One of Trinity College’s oldest buildings (Clement Hall, home to the Chemistry Department where I got my bachelor’s) is across from one of its newest (Raether Library and IT Center). From inside the modern surfaces and behind the modern windows, Clement looks even more Hogwartsian than it does typically.
The expanses of wood in the modern architecture of Berkeley’s Energy Biosciences Building contrasts with the timber-framed buildings of old Berkeley across the street. As campus expands and the needs of modern Berkeley grow, I expect most of those older buildings in the space between Shattuck and Oxford will eventually vanish.
Manhattan has been the site of an unsurprisingly large number of climactic cinematic showdowns. In the dramatic golden light of an autumn sunset, this particular image contrasts two tall towers on the horizon: in the east, the Empire State Building, site of King Kong’s climb, and in the west, the new Hudson Yard buildings that bear a marked resemblance to Stark Tower from the Avengers.
St. Lawrence University’s campus is quiet for the moment; athletes have returned early from break but pretty much everyone else is still on winter vacation. The snow adds an extra layer of dampening.
When they return, the school will once again take on its weird ski lodge vibe.
North Country temperatures abruptly rose from 20ºF to nearly 60ºF before suddenly dropping to -20ºF—all in under 36 hours. The result was rain that completely melted almost all snow, followed by freezing rain that deposited a layer of ice, followed by a new 12″ of snow to replace what came before.
In the midst of that chaos, I visited the Grasse River through the center of Canton to see it rising above its banks and jamming the shores with ice.
Berkeley Lab’s Advanced Light Source, a massive X-ray laser sourced from a building-sized particle accelerator, was undergoing upgrades while I visited.

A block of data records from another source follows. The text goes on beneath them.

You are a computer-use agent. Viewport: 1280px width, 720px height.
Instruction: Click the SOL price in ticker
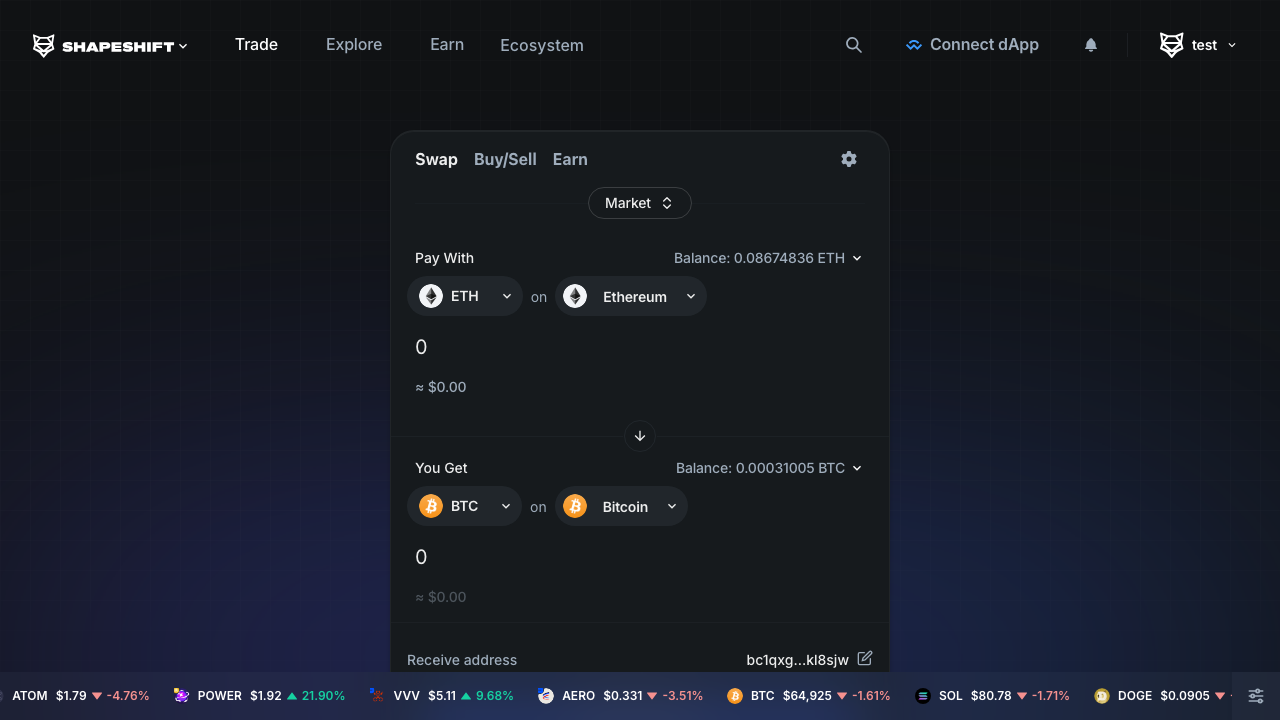(x=990, y=696)
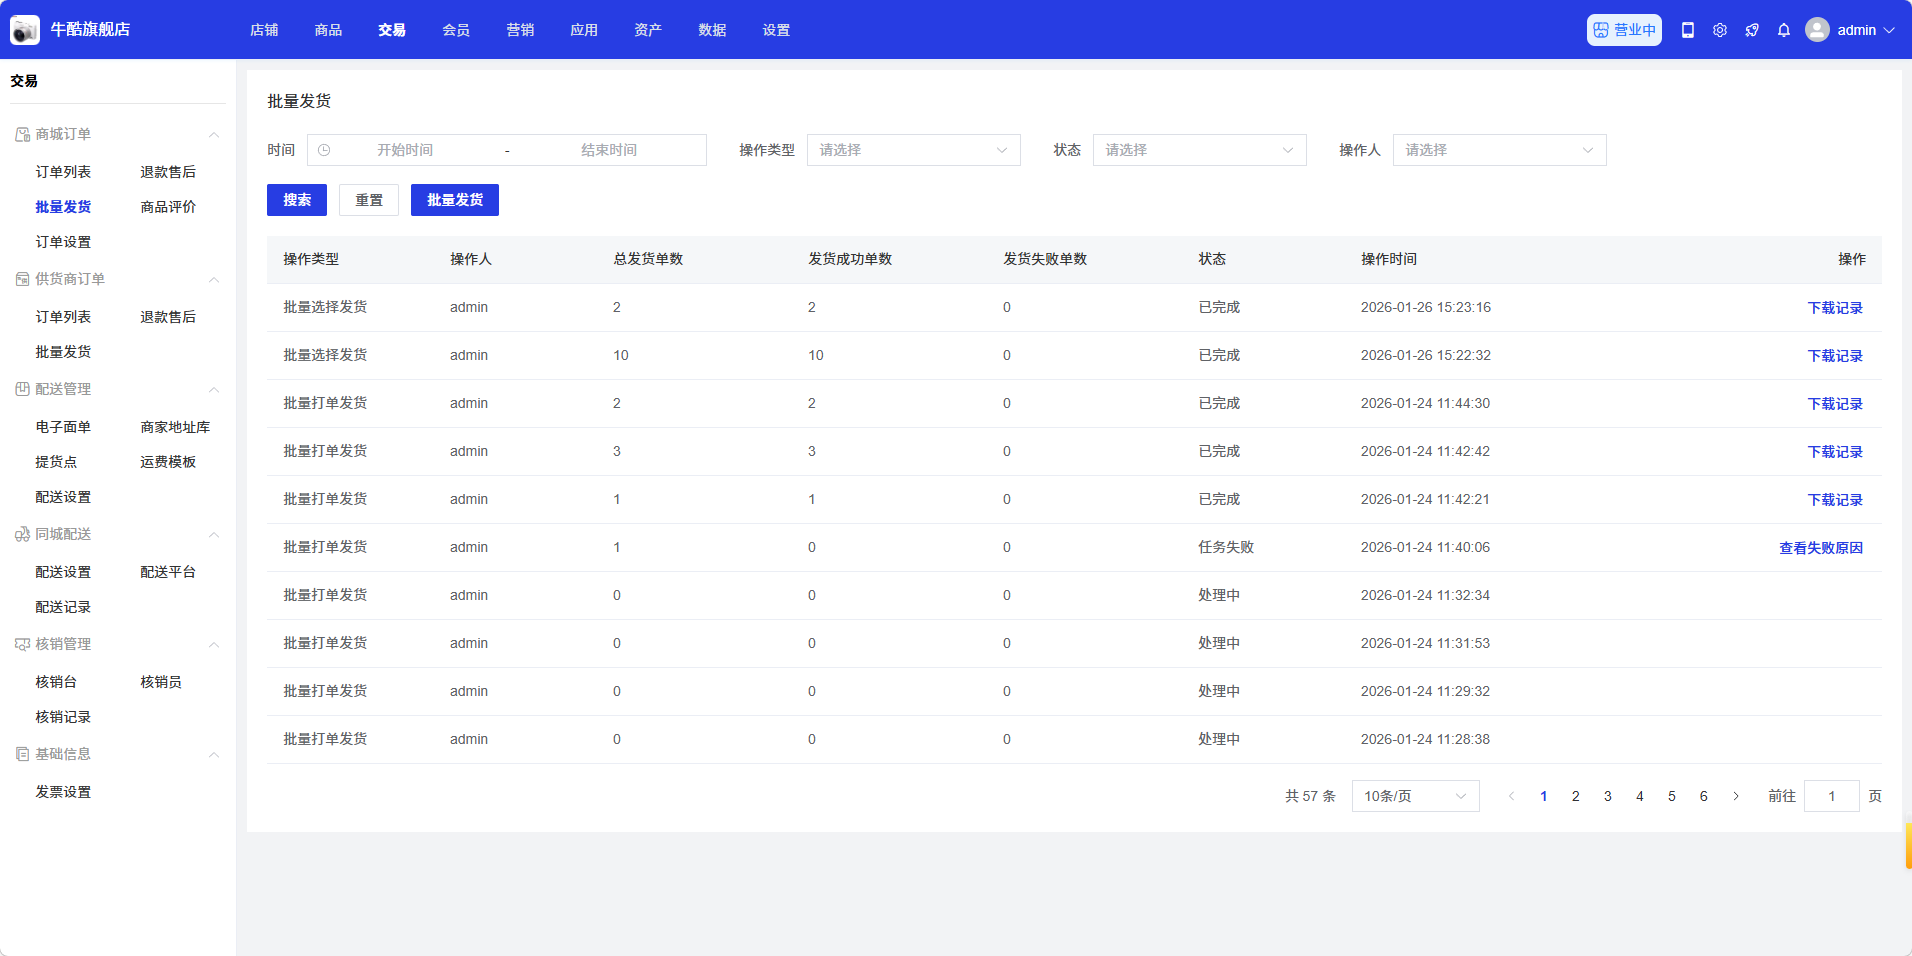Open the 操作类型 dropdown
Screen dimensions: 1912x956
(913, 150)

Construction in the area added an mundane veneer to the superscience happening inside.
The first “real” snowfalls of the winter have arrived in the North Country, and I can’t think of a better time to look back on the never-snow geometries of Berkeley. The architectural possibilities expand when structures will never have to bear the load of a late-winter storm and stairs will never have to be scraped free of ice and snow. I think the design is particularly well-expressed in the boxes-on-boxes-on-boxes design of this building. The best detail, to me, is the sunlight passing in one side and out the other of the corner window on the first floor.